# Work to do
Render everything from the line containing "You are a GUI" down to the end of the listing as a JSON list of strings, one string per line, with blank lines dropped. Leave the pictures out of the answer.

# Source data
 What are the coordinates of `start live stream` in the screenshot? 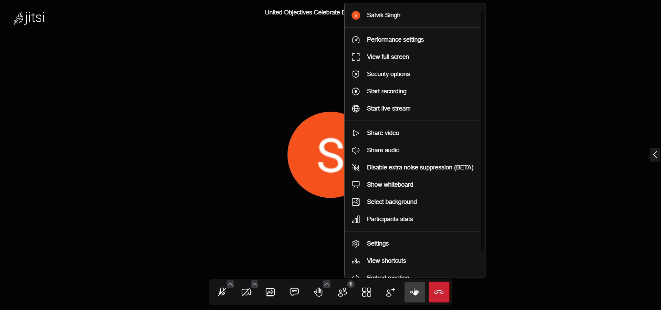 It's located at (390, 108).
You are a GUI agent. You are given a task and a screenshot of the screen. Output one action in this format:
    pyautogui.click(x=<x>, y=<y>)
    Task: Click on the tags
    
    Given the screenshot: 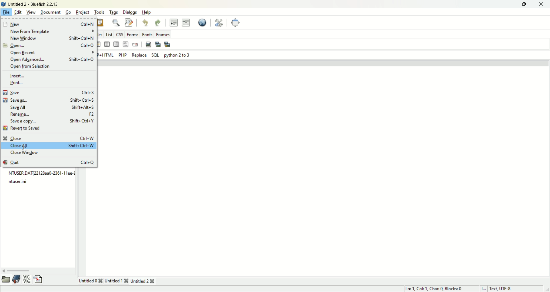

# Full solution
[
  "You are a GUI agent. You are given a task and a screenshot of the screen. Output one action in this format:",
  "    pyautogui.click(x=<x>, y=<y>)",
  "    Task: Click on the tags",
  "    Given the screenshot: "
]